(Records from a dataset)

┏━━

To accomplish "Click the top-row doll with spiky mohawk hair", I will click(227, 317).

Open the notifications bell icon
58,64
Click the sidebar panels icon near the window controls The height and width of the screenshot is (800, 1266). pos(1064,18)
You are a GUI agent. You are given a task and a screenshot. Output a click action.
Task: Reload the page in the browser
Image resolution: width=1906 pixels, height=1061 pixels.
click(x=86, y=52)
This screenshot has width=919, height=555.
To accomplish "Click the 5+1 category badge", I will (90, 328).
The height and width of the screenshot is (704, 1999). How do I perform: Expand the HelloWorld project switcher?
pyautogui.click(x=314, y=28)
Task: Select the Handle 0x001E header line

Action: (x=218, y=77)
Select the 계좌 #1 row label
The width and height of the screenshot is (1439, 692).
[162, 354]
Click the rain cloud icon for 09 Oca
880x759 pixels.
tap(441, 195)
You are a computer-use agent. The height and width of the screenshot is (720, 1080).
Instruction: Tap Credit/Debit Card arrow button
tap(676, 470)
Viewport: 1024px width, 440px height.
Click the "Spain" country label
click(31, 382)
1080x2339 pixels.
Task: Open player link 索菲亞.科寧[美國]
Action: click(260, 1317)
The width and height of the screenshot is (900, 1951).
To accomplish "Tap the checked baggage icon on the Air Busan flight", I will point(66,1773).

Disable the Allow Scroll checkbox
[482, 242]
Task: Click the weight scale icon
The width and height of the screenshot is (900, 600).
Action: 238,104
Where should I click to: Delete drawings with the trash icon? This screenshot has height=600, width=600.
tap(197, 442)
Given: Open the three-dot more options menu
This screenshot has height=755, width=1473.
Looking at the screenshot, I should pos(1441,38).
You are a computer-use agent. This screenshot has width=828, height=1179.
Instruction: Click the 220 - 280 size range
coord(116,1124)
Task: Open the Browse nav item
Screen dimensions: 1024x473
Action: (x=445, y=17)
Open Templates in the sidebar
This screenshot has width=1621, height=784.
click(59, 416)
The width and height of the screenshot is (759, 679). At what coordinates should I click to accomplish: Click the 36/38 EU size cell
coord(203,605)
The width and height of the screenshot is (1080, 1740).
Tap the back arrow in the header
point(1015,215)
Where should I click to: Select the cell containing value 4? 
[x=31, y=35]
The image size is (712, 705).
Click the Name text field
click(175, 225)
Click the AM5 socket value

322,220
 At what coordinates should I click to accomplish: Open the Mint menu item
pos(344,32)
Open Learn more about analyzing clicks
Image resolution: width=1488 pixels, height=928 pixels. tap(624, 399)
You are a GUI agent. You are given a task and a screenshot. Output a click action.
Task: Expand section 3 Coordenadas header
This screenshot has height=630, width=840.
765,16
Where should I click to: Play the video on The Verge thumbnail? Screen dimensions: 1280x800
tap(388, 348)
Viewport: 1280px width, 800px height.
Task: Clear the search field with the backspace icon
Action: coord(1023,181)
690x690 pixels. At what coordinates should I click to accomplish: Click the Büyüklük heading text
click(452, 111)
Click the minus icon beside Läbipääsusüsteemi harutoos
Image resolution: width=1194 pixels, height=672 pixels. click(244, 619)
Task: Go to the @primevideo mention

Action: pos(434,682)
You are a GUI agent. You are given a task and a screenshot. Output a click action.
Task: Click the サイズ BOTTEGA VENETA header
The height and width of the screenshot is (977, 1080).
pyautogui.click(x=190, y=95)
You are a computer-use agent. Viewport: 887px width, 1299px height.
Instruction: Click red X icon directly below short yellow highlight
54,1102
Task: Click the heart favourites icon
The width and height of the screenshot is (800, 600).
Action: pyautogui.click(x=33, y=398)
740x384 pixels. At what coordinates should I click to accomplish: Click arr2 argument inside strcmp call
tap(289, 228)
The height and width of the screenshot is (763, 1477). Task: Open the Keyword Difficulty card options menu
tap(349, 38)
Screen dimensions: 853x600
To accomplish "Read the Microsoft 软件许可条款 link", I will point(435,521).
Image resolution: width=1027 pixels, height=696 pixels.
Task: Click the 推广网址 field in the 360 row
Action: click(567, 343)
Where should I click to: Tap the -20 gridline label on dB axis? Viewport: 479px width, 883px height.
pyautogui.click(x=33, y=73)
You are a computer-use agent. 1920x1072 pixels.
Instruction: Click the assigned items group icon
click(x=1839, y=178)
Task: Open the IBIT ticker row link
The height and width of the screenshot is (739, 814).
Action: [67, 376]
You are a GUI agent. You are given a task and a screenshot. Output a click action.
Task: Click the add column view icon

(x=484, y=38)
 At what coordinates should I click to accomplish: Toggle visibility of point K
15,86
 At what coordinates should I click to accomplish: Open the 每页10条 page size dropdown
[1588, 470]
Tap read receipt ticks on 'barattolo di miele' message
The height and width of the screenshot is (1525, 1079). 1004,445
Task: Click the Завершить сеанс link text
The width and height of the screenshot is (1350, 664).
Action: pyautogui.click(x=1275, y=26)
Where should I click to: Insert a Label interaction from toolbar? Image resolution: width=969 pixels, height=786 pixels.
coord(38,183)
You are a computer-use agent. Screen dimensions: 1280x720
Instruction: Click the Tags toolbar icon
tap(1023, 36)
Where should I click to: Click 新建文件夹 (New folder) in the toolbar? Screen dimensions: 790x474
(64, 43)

┗━━

▶ [TASK TO COMPLETE] Transcribe all records exactly as written.

▶ [WRITTEN REPLY]
To accomplish "Click the top-row doll with spiky mohawk hair", I will click(227, 317).

Open the notifications bell icon
58,64
Click the sidebar panels icon near the window controls The height and width of the screenshot is (800, 1266). pos(1064,18)
You are a GUI agent. You are given a task and a screenshot. Output a click action.
Task: Reload the page in the browser
Image resolution: width=1906 pixels, height=1061 pixels.
click(x=86, y=52)
This screenshot has width=919, height=555.
To accomplish "Click the 5+1 category badge", I will (90, 328).
The height and width of the screenshot is (704, 1999). How do I perform: Expand the HelloWorld project switcher?
pyautogui.click(x=314, y=28)
Task: Select the Handle 0x001E header line

Action: (x=218, y=77)
Select the 계좌 #1 row label
The width and height of the screenshot is (1439, 692).
[162, 354]
Click the rain cloud icon for 09 Oca
880x759 pixels.
tap(441, 195)
You are a computer-use agent. The height and width of the screenshot is (720, 1080).
Instruction: Tap Credit/Debit Card arrow button
tap(676, 470)
Viewport: 1024px width, 440px height.
Click the "Spain" country label
click(31, 382)
1080x2339 pixels.
Task: Open player link 索菲亞.科寧[美國]
Action: click(260, 1317)
The width and height of the screenshot is (900, 1951).
To accomplish "Tap the checked baggage icon on the Air Busan flight", I will point(66,1773).

Disable the Allow Scroll checkbox
[482, 242]
Task: Click the weight scale icon
The width and height of the screenshot is (900, 600).
Action: 238,104
Where should I click to: Delete drawings with the trash icon? This screenshot has height=600, width=600.
tap(197, 442)
Given: Open the three-dot more options menu
This screenshot has height=755, width=1473.
Looking at the screenshot, I should pos(1441,38).
You are a computer-use agent. This screenshot has width=828, height=1179.
Instruction: Click the 220 - 280 size range
coord(116,1124)
Task: Open the Browse nav item
Screen dimensions: 1024x473
Action: (x=445, y=17)
Open Templates in the sidebar
This screenshot has width=1621, height=784.
click(59, 416)
The width and height of the screenshot is (759, 679). At what coordinates should I click to accomplish: Click the 36/38 EU size cell
coord(203,605)
The width and height of the screenshot is (1080, 1740).
Tap the back arrow in the header
point(1015,215)
Where should I click to: Select the cell containing value 4? 
[x=31, y=35]
The image size is (712, 705).
Click the Name text field
click(175, 225)
Click the AM5 socket value

322,220
 At what coordinates should I click to accomplish: Open the Mint menu item
pos(344,32)
Open Learn more about analyzing clicks
Image resolution: width=1488 pixels, height=928 pixels. tap(624, 399)
You are a GUI agent. You are given a task and a screenshot. Output a click action.
Task: Expand section 3 Coordenadas header
This screenshot has height=630, width=840.
765,16
Where should I click to: Play the video on The Verge thumbnail? Screen dimensions: 1280x800
tap(388, 348)
Viewport: 1280px width, 800px height.
Task: Clear the search field with the backspace icon
Action: coord(1023,181)
690x690 pixels. At what coordinates should I click to accomplish: Click the Büyüklük heading text
click(452, 111)
Click the minus icon beside Läbipääsusüsteemi harutoos
Image resolution: width=1194 pixels, height=672 pixels. click(244, 619)
Task: Go to the @primevideo mention

Action: pos(434,682)
You are a GUI agent. You are given a task and a screenshot. Output a click action.
Task: Click the サイズ BOTTEGA VENETA header
The height and width of the screenshot is (977, 1080).
pyautogui.click(x=190, y=95)
You are a computer-use agent. Viewport: 887px width, 1299px height.
Instruction: Click red X icon directly below short yellow highlight
54,1102
Task: Click the heart favourites icon
The width and height of the screenshot is (800, 600).
Action: pyautogui.click(x=33, y=398)
740x384 pixels. At what coordinates should I click to accomplish: Click arr2 argument inside strcmp call
tap(289, 228)
The height and width of the screenshot is (763, 1477). Task: Open the Keyword Difficulty card options menu
tap(349, 38)
Screen dimensions: 853x600
To accomplish "Read the Microsoft 软件许可条款 link", I will point(435,521).
Image resolution: width=1027 pixels, height=696 pixels.
Task: Click the 推广网址 field in the 360 row
Action: click(567, 343)
Where should I click to: Tap the -20 gridline label on dB axis? Viewport: 479px width, 883px height.
pyautogui.click(x=33, y=73)
You are a computer-use agent. 1920x1072 pixels.
Instruction: Click the assigned items group icon
click(x=1839, y=178)
Task: Open the IBIT ticker row link
The height and width of the screenshot is (739, 814).
Action: [67, 376]
You are a GUI agent. You are given a task and a screenshot. Output a click action.
Task: Click the add column view icon

(x=484, y=38)
 At what coordinates should I click to accomplish: Toggle visibility of point K
15,86
 At what coordinates should I click to accomplish: Open the 每页10条 page size dropdown
[1588, 470]
Tap read receipt ticks on 'barattolo di miele' message
The height and width of the screenshot is (1525, 1079). 1004,445
Task: Click the Завершить сеанс link text
The width and height of the screenshot is (1350, 664).
Action: pyautogui.click(x=1275, y=26)
Where should I click to: Insert a Label interaction from toolbar? Image resolution: width=969 pixels, height=786 pixels.
coord(38,183)
You are a computer-use agent. Screen dimensions: 1280x720
Instruction: Click the Tags toolbar icon
tap(1023, 36)
Where should I click to: Click 新建文件夹 (New folder) in the toolbar? Screen dimensions: 790x474
(64, 43)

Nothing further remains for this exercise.